# Exercise objective
In the records below, which lines include "אינוורטר"? Copy them.

[[ Source information, beginning ]]

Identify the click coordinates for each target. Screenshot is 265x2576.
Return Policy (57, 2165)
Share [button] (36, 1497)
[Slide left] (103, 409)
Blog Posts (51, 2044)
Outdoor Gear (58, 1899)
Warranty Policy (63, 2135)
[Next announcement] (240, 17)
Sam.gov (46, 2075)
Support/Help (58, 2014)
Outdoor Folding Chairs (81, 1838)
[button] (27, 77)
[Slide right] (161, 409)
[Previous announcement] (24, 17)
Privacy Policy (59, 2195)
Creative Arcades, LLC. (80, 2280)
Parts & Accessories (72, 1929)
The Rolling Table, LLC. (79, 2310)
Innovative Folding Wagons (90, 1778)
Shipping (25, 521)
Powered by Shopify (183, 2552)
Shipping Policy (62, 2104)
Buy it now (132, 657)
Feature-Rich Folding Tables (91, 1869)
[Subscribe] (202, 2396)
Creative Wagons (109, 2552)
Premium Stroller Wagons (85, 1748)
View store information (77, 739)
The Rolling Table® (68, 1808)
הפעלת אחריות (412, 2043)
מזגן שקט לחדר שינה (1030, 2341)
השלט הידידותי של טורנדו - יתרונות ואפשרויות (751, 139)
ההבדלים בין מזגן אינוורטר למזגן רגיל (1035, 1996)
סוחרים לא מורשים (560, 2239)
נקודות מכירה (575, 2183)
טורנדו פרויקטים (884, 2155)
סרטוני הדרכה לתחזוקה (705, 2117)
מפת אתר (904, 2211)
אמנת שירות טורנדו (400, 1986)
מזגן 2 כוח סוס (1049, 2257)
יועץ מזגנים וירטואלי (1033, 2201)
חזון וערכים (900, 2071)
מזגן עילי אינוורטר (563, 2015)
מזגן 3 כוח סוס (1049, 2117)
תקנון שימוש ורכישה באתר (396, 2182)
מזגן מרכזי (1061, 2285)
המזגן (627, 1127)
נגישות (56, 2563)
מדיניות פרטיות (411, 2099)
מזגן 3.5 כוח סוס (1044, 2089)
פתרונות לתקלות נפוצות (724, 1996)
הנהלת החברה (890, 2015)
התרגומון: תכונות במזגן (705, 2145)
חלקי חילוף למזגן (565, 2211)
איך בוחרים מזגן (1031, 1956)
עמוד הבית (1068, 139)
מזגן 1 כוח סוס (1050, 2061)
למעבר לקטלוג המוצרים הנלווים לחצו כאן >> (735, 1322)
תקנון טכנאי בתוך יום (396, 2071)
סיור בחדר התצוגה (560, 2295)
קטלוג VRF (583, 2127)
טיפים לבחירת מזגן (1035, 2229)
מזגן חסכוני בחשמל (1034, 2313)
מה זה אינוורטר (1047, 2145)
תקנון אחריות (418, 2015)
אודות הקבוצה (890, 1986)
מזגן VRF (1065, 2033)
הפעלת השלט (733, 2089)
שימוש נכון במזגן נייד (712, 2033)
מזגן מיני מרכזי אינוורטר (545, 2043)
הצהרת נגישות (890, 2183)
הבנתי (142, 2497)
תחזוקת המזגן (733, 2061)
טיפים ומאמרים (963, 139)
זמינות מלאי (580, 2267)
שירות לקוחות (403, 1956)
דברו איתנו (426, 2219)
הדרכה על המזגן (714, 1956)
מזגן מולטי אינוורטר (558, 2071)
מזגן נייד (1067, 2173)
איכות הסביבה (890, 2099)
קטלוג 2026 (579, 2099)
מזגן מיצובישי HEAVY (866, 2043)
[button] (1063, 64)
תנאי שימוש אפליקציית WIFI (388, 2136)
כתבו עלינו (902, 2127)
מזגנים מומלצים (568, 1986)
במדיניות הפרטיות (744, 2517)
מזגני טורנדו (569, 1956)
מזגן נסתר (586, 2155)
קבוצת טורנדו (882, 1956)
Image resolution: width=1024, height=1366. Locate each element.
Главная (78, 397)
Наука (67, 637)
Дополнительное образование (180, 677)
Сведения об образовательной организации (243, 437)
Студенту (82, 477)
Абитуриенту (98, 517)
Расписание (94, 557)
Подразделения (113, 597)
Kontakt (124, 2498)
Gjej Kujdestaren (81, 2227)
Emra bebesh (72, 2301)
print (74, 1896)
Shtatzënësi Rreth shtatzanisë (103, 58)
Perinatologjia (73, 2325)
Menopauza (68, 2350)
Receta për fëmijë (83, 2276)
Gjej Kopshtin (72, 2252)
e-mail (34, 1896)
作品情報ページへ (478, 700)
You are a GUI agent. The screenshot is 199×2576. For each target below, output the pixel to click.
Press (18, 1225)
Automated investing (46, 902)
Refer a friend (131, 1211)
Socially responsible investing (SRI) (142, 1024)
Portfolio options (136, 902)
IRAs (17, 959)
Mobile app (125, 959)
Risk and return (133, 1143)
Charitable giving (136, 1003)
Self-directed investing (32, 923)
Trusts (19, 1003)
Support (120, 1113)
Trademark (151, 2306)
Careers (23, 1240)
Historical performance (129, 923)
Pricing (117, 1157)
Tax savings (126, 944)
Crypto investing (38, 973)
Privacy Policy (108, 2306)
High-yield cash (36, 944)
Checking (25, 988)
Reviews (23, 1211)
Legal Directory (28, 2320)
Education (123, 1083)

[[ Source information, end ]]

# Worked solution
ההבדלים בין מזגן אינוורטר למזגן רגיל (1035, 1996)
מזגן עילי אינוורטר (563, 2015)
מה זה אינוורטר (1047, 2145)
מזגן מיני מרכזי אינוורטר (545, 2043)
מזגן מולטי אינוורטר (558, 2071)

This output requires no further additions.